No fim de 1950, com pouco mais de um ano de atividades, a oficina de Carlo Abarth tinha 40 funcionários e já havia vendido mais de 4.500 escapes. Mas o ano da virada para Abarth foi 1958, quando a Fiat lançou um novo carro: o 500. Com pouco mais de três metros e apenas 500 kg, ele era um verdadeiro carro urbano projetado para atender a demanda pós-guerra e motorizar a Itália.

Só que Abarth, um campeão das pistas, logicamente viu o potencial daquele carro leve e barato. Ele pegou um Fiat 500 comum e deu a ele seu toque de Midas com graxa: aumentou a taxa de compressão do motor de 479 cm3, instalou um carburador Weber 26 IMG, modificou os sistemas de alimentação e de admissão e, claro, instalou um de seus kits completos de escape.

O resultado foi o icônico Abarth 595, que não só dobrou a potência de 13 cv para 26 cv, mas também melhorou dramaticamente o comportamento dinâmico do carro. Por fora ele permaneceu praticamente inalterado, e a única pista de que aquele não era um 500 comum eram as rodas e pneus mais largos.

Na década seguinte, os anos sessenta, a Abarth obteve sucesso nas subidas de montanha e corridas de carros esporte, principalmente nas categorias entre 850 cm3 e 2.000 cm3, nas quais competia com Porsche 904 e Ferrari Dino. O grande destaque dessa época foi a vitória de Hans Herrmann na edição de 1963 dos 500 km de Nürburgring.

A Abarth rapidamente tornou-se símbolo de potência e desempenho, de modo que passou a fazer parte da cultura popular italiana.
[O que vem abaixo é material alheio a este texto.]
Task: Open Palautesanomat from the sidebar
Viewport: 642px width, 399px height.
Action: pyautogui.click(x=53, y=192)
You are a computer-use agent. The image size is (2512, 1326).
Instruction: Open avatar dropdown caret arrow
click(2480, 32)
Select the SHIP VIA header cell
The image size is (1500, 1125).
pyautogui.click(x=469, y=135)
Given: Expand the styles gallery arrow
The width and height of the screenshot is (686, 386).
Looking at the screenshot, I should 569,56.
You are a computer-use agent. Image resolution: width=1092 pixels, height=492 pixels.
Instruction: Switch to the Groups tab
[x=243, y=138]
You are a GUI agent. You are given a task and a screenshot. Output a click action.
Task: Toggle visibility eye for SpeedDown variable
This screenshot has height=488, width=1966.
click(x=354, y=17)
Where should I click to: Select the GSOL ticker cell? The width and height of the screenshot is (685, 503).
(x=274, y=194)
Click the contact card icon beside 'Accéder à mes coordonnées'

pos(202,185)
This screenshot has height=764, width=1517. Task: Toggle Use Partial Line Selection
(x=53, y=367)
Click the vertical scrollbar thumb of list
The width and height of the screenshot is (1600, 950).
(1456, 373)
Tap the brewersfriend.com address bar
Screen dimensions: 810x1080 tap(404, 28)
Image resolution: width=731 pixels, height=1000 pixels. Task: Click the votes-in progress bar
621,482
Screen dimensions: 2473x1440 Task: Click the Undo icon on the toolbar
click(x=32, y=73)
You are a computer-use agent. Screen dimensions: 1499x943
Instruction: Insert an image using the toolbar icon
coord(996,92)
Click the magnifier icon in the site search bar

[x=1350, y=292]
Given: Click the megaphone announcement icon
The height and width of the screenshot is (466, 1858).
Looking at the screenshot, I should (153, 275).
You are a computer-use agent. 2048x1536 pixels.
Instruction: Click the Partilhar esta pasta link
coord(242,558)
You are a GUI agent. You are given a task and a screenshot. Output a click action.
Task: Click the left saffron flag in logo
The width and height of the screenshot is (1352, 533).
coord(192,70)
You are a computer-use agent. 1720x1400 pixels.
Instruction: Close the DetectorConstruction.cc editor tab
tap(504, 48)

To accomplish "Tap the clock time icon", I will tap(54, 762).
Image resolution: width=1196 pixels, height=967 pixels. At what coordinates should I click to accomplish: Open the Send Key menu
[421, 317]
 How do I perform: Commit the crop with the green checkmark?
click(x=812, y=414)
Dizem que na época os clientes dos cafés e restaurantes não pediam um café forte com licor, e sim um “café Abarth”.

As vitórias nas pistas estavam sendo ótimas para a reputação da marca, mas tudo aquilo tinha um preço — bem caro, diga-se de passagem. O estilo administrativo da Abarth concentrava-se mais nas vitórias do que nos lucros e por isso em agosto de 1971 a Fiat comprou a Abarth. O último carro produzido efetivamente por Carlo Abarth no período independente foi o Autobianchi A112 Abarth, que você deve conhecer dos games Gran Turismo, e obteve relativo sucesso nos ralis europeus.

A Fiat transformou a Abarth em sua divisão de rali, e o sucesso continuou com o vice-campeonato em 1973, 74 e 75, e uma trinca no Rali de Portugal de 1974, quando três Fiat 124 Abarth Rally chegaram nos primeiros lugares. Mas o melhor da década veio em 1976 com o lançamento do Fiat 131 Rally Abarth (abaixo), que conquistou três campeonatos mundiais de construtores — 1977, 1978 e 1980 — e outros dois de pilotos com Markku Alén em 1978 e Walter Rohrl em 1980.

Infelizmente, apesar das vitórias a década não fechou com chave de ouro. Tomado por uma doença severa, Carlo Abarth morreu em 23 de outubro de 1979, também sob o signo de escorpião

Sem seu fundador, o nome Abarth continuou no automobilismo durante os anos oitenta, mas desta vez batizando os carros da Lancia. A Abarth ainda faria o Fiat Strada/Ritmo Abarth 130 TC, movido por um motor 2.0 de comando duplo e dois carburadores duplos, de 130 cv. Mas foi só isso. Nas duas décadas seguintes o nome Abarth foi esquecido pela própria Fiat, até ser trazido de volta no Punto e no Stilo, no início dos anos 2000.

Felizmente, depois de quase 20 anos a Fiat percebeu o potencial da Abarth e a relançou como divisão esportiva, com direito a substituição dos emblemas e lojas próprias. Depois de lançar o Punto, 500 e o roadster 124 pela divisão, hoje a linha Abarth consiste nas reedições do 595 e 695, nos elétricos 500e e 600e, e, claro, nos brasileiríssimos Pulse Abarth e Fastback by Abarth.